TESTO DI LETTURA
Dal Cin: «La mia Udinese, Zico e quel calcio del futuro»

Parla l’ex dirigente bianconero. «Pozzo? Un grande, ma lo stadio resti Friuli»
Udine 10 Settembre 2015 dal cin al mv © Petrussi Foto Press Massimo Turco
Udine 10 Settembre 2015 dal cin al mv © Petrussi Foto Press Massimo Turco

UDINE. Il fuoriclasse. È quello che prima degli altri capisce dove va il pallone, prima degli altri capisce dove si butta il portiere. Il fuoriclasse in genere sbaglia poco, ma quando sbaglia è uno sconquasso e magari pure lo ammette.

Nel calcio, nello sport, nella vita. Ora il calcio è (e sarà sempre più) acquisti milionari di calciatori, paradisi fiscali, stadi di proprietà “griffati” e con palchi privati, sponsor sulle magliette, diritti tv pagati una follia.

Franco dal Cin 72 anni da Conegliano Veneto, dal 1976 al 1984 semplicemente l’Udinese, il calcio di adesso lo faceva così trent’anni fa.

Errori?

«Tanti – dice – il più grande è quello di essere andato via dell’Udinese nel 1984. E se non mi avesse fregato Moggi ora sarei, chissà, il presidente della Lega calcio». Ah, perché Dal Cin, il fuoriclasse, è pure quello che per primo, quando aveva in mano il Venezia in serie B nel 2004 denunciò il malaffare di Moggi&c avviando di fatto Calciopoli.

Dal Cin come iniziò tutto?

«Io e Sanson avevamo il Conegliano. Volevamo un progetto da serie A, scegliemmo l’Udinese di Brunello. I friulani dicevano: cosa faranno quei due veneti...invece».

C’era uno stadio nuovo...

«Sì, che la gente voleva riempire. Il Friuli era devastato dal sisma, quel luogo non era soltanto la casa del calcio era la casa dei friulani...più la squadra vinceva e più la gente veniva al Friuli: 20 mila, 30 mila».

Il nome è quindi azzeccato...

«Sì, è lo stadio dei friulani. Anche se io lo chiamerei stadio Angelo Candolini perché il sindaco fu determinante per la nascita e la crescita di quella struttura».

Ci racconti un aneddoto...

«Durante le partite della serie C1 giravo in motorino per vedere dove la viabilità andava migliorata e il giorno dopo Candolini mandava le ruspe a sistemare tutto...Rimproverano Honsell adesso? Candolini era così: faceva fare i lavori poi arrivavano le autorizzazioni».

DA SVOLGERE
A: Secondo l'intervista, in che anno Dal Cin lasciò l'Udinese?
B: Indica se ciascuna affermazione concorda con l'intervista: (i) Dal Cin viene da Conegliano Veneto; (ii) Dal Cin darebbe allo stadio il nome del sindaco Angelo Candolini; (iii) quando Dal Cin aveva in mano il Venezia, la squadra giocava in serie A.
C: Ricopia dall'intervista il passo che comincia con "Il nome è quindi" e fermati dopo "racconti un aneddoto...".

VOCI RIPORTATE
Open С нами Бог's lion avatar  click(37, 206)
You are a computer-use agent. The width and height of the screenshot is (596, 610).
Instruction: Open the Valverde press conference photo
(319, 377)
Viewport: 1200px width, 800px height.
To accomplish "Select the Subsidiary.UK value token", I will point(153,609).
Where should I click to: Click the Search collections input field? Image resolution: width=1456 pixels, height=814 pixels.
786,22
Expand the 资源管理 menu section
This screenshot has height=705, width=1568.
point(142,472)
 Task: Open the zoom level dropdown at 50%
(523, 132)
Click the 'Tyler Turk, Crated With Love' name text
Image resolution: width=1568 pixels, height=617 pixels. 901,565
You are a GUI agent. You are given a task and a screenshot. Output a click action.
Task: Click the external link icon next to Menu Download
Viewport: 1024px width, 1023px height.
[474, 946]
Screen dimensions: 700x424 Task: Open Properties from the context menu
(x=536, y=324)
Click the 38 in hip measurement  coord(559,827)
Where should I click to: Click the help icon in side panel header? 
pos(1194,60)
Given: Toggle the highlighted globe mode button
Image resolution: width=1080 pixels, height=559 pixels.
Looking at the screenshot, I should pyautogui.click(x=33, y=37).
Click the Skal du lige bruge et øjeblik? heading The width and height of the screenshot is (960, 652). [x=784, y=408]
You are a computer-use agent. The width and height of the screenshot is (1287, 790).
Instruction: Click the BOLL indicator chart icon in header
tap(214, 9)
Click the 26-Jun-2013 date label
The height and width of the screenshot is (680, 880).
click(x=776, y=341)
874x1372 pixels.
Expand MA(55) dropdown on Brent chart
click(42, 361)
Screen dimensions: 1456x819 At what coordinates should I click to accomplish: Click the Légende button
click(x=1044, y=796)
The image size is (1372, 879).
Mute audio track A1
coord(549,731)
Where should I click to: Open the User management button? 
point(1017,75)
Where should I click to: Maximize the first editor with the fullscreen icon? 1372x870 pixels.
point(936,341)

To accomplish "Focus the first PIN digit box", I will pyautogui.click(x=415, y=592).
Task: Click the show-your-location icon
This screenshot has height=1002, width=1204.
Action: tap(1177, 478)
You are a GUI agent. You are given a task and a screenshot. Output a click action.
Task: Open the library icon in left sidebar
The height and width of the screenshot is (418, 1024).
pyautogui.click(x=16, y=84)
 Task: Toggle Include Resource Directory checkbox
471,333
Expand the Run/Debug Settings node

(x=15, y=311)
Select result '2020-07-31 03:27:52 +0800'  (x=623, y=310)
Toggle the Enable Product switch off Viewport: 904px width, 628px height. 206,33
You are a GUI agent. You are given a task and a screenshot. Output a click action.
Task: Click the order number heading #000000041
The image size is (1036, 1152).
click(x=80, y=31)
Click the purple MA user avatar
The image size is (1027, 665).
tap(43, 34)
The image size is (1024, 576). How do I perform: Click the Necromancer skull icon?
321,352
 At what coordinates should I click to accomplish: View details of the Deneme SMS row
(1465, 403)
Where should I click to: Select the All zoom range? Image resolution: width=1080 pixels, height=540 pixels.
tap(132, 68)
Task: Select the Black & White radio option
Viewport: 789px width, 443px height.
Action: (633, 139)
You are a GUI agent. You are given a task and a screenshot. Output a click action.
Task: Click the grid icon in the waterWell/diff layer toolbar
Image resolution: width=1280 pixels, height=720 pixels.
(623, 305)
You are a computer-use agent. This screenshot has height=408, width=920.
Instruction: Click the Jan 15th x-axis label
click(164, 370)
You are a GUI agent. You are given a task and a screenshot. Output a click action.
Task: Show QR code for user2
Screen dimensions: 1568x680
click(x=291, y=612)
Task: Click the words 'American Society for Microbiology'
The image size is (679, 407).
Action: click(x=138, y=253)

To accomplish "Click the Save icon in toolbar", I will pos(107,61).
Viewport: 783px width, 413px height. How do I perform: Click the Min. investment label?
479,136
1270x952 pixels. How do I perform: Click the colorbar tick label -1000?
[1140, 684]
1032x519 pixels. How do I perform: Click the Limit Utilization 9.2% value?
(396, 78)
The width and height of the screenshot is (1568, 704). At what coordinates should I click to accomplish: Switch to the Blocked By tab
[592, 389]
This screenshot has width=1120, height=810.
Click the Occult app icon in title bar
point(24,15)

SOLUZIONI SVOLTE
A: Nel 1984.

B:
(i) Sì: "Franco dal Cin 72 anni da Conegliano Veneto"
(ii) Sì: "io lo chiamerei stadio Angelo Candolini"
(iii) No: "quando aveva in mano il Venezia in serie B nel 2004"

C:
Il nome è quindi azzeccato...

«Sì, è lo stadio dei friulani. Anche se io lo chiamerei stadio Angelo Candolini perché il sindaco fu determinante per la nascita e la crescita di quella struttura».

Ci racconti un aneddoto...